1.                   With respect to the Common Stock, including those duly issued upon due conversion, exchange or exercise of any Preferred Stock, Debt Securities, Warrants or Units, when (i) specifically authorized for issuance by the Board of Directors or an authorized committee thereof (the “Common Stock Authorizing Resolutions”), (ii) the Registration Statement has become effective under the Securities Act, (iii) the terms of the sale of the Common Stock have been duly established in conformity with the Company’s Certificate of Incorporation and Bylaws and do not violate any applicable law or result in a default under or breach of any agreement or instrument binding on the Company and comply with any requirement or restriction imposed by any court or governmental body having jurisdiction over the Company, (iv) the Common Stock has been issued and sold as contemplated by the Registration Statement, and (v) the Company has received the consideration provided for in the Common Stock Authorizing Resolutions, the Common Stock will be validly issued, fully paid and non-assessable.

 

2.                   With respect to the Preferred Stock, including those duly issued upon due conversion, exchange or exercise of any Debt Securities, Warrants or Units, when (i) specifically authorized for issuance by the Board of Directors or an authorized committee thereof (the “Preferred Stock Authorizing Resolutions”), (ii) the Registration Statement has become effective under the Securities Act, (iii) appropriate Certificate or Certificates of Designation relating to a class or series of the Preferred Stock to be sold under the Registration Statement have been duly authorized and adopted and filed with the Secretary of State of the State of Washington, (iv) the terms of issuance and sale of shares of such class or series of Preferred Stock have been duly established in conformity with the Company’s Certificate of Incorporation and Bylaws and do not violate any applicable law or result in a default under or breach of any agreement or instrument binding upon the Company and comply with any requirement or restriction imposed by any court or governmental body having jurisdiction over the Company, (v) shares of such class or series of Preferred Stock have been duly issued and sold as contemplated by the Registration Statement, and (vi) the Company has received the consideration provided for in the Preferred Stock Authorizing Resolutions, such Preferred Stock will be validly issued, fully paid, and non-assessable.

 

It is understood that this opinion is to be used only in connection with the offer and sale of Common Stock and Preferred Stock, while the Registration Statement is in effect.

 

Please note that we are opining only as to the matters expressly set forth herein, and no opinion should be inferred as to any other matters. The law covered by this opinion is limited to the present law of the State of Washington. We express no opinion as to the laws of any other jurisdiction and no opinion regarding the statutes, administrative decisions, rules, regulations or requirements of any county, municipality, subdivision or local authority of any jurisdiction.

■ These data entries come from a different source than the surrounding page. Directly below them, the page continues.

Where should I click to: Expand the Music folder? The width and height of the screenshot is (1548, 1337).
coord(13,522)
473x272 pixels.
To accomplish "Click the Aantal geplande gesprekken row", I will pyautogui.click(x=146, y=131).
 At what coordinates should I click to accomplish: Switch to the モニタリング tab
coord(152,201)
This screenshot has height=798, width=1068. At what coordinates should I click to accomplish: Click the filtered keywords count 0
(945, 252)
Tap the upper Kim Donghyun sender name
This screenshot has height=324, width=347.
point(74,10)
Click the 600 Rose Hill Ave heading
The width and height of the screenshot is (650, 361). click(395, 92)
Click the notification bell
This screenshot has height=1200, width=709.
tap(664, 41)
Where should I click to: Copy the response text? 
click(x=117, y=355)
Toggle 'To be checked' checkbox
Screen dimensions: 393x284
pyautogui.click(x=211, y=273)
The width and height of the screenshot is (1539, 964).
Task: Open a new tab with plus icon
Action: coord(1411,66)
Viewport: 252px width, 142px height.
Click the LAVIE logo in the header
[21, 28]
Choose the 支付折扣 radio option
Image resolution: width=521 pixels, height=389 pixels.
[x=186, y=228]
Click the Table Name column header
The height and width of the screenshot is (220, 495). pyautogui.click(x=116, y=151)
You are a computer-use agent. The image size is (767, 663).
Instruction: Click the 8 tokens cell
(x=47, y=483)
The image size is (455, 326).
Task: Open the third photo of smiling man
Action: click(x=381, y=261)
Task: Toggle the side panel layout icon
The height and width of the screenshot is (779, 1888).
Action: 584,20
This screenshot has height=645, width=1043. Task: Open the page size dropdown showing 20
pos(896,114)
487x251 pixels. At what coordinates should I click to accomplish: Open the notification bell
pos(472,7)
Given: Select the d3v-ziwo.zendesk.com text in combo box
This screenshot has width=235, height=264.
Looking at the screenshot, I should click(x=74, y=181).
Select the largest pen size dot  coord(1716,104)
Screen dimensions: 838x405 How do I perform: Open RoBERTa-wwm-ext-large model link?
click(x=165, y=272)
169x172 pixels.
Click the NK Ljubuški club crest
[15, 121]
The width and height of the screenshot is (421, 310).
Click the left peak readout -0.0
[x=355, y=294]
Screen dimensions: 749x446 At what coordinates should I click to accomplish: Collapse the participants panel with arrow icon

       We consent to the filing of this opinion as an exhibit to the Registration Statement and to the references to this firm under the caption “Legal Matters” in the Prospectus which is a part of the Registration Statement. Reference is made to the section of the Registration Statement entitled “Legal Matters” for a description of ownership of the Company’s securities by a member of this firm.